Uno pronuncia la palabra francesinha y lo primero que imagina es algo delicado, por lo francés y lo diminutivo. Sin embargo, no hay nada sutil acerca de este plato: estamos hablando de un sandwich doble que entre sus panes contiene cerdo, salchicha ahumada, panceta y un bife. Imaginate eso y agregale un huevo frito encima. Ahora agregale una capa gruesa de queso derretido. Tomá eso, sumergilo en salsa, calentalo en el horno y servilo con una porción abundante de fritas. Eso, nada más y nada menos, es una Francesinha. Contundencia total. Un piquete arterial hermoso, con una historia igualmente pesada. Durante las décadas del 50 y 60, la durísima dictadura de Antonio Salazar forzó a millones de portugueses a emigrar, tanto es así que en 1970 se calculó que de los 800.000 habitantes de Lisboa, 700.000 habían emigrado a Francia. Cuando volvieron a su país, trasladaron parte de la cocina francesa a su país de origen y la francesinha es prueba de eso. Es básicamente un Croque Monsieur (sandwich de cerdo de origen francès), llevado al extremo, al que muchos de sus fanáticos consideran la mejor cura para la resaca. Su precio generalmente ronda los seis euros y medio y en muchos cafés de la capital portuguesa podés conseguir dos al precio de uno durante el happy hour. Sin juzgar a nadie, aconsejamos que pidas de a uno, compartas la mitad y veas como va. No te desalientes si no lo podés terminar, ¡somos varios!

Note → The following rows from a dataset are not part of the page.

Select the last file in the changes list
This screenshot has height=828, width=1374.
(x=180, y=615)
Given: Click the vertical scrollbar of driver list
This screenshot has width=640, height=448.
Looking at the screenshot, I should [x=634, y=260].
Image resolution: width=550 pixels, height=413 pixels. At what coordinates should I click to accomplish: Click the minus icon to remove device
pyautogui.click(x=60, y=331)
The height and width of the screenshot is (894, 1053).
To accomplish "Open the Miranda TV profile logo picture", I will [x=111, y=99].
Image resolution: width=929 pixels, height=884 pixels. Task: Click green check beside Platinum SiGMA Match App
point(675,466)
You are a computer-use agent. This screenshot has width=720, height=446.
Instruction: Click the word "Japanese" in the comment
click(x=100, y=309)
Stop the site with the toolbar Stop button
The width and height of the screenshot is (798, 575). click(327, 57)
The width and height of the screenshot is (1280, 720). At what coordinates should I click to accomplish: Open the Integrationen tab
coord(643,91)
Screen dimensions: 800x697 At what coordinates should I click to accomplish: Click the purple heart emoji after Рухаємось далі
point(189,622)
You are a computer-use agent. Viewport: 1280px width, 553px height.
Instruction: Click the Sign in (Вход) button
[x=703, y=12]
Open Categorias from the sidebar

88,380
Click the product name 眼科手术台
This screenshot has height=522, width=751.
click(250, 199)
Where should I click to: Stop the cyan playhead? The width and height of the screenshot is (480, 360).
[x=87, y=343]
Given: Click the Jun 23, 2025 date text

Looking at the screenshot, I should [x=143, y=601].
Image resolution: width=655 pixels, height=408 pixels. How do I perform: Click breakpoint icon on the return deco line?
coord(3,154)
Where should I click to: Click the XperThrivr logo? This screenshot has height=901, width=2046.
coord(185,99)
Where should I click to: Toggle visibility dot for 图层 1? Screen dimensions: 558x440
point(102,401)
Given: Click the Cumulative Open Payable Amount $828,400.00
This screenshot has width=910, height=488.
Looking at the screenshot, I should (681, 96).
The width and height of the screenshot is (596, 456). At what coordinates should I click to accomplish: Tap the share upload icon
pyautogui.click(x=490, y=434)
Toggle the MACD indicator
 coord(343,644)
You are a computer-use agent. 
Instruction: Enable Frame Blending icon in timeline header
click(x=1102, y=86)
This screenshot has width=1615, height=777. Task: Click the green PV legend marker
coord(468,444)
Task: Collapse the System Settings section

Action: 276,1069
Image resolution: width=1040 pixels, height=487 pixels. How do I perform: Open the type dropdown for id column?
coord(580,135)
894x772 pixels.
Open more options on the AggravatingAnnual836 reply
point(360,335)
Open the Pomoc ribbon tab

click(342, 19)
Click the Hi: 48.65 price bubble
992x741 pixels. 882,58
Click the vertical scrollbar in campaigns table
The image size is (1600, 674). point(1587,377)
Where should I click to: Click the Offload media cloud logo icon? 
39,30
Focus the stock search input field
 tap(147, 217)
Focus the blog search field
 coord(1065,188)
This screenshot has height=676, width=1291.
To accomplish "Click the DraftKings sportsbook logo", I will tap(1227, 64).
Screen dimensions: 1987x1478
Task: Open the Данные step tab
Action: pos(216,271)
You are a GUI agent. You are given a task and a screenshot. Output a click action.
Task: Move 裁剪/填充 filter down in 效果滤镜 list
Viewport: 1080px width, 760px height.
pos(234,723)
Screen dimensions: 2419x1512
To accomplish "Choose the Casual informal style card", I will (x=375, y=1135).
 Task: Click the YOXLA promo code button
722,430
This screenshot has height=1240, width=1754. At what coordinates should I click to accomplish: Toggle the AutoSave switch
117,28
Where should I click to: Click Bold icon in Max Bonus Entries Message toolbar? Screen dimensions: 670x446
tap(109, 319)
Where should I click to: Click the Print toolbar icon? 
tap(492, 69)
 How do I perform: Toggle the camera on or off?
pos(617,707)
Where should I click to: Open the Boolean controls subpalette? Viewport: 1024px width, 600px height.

Borscht, en la ex Unión Soviética.

Si bien hoy se lo considera como el plato emblema de lo que alguna vez fue el imperio ruso, la verdad es que el origen de esta exquisita sopa de remolachas es ucraniano. Como dijimos antes, es un sabor que nace del encuentro entre la necesidad y la imaginación. Una de las versiones más aceptadas sobre su origen indica que fue preparado por primera vez durante el asedio ruso a la fortaleza Azov en el sur, que estaba bajo dominio de los turcos. Alimentar a cuatro mil cosacos durante dos meses no es nada sencillo y llegó un punto en el que el jefe de cocina del campamento decidió que había que poner en una olla todo aquello que todavía fuera comestible: remolachas, calabazas, papa, cebolla, zanahoria, tomates, ajo, costillas de cerdo y panceta. La realidad es que, de la misma manera en que sucede con el ramen, no hay una sola receta para el borscht y eso es lo que hace posible que sea considerado un plato emblema en un país tan extenso y diverso como es Rusia. Bajo el mismo nombre conviven miles de variantes, pasadas con celoso secreto de abuela a nieta, durante generaciones. Algunas variantes incluyen manzanas y vino blanco, pero en donde sea que lo preparen hay dos reglas fundamentales: primero, que la sopa debe tener un color violáceo intenso, con pequeñas lagunitas grasulientas de color anaranjado flotando en la superficie y segundo, que siempre es todavía más rico al otro día.

Queda claro que sentarse frente a un plato típico es estar frente a un pedazo de historia comestible y que hay pocas cosas más lindas que viajar por amor… a la comida.